** BEGIN MATERIAL FOR THE TASK **

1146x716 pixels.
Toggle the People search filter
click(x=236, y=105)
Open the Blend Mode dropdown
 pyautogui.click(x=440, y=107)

** END MATERIAL FOR THE TASK **

• **WHAT NEEDS TO BE DONE**
Substitute "drop-down menu" for "dropdown" throughout the data above, and write out the data again with nothing else changed.

• **THE REPLY**
1146x716 pixels.
Toggle the People search filter
click(x=236, y=105)
Open the Blend Mode drop-down menu
 pyautogui.click(x=440, y=107)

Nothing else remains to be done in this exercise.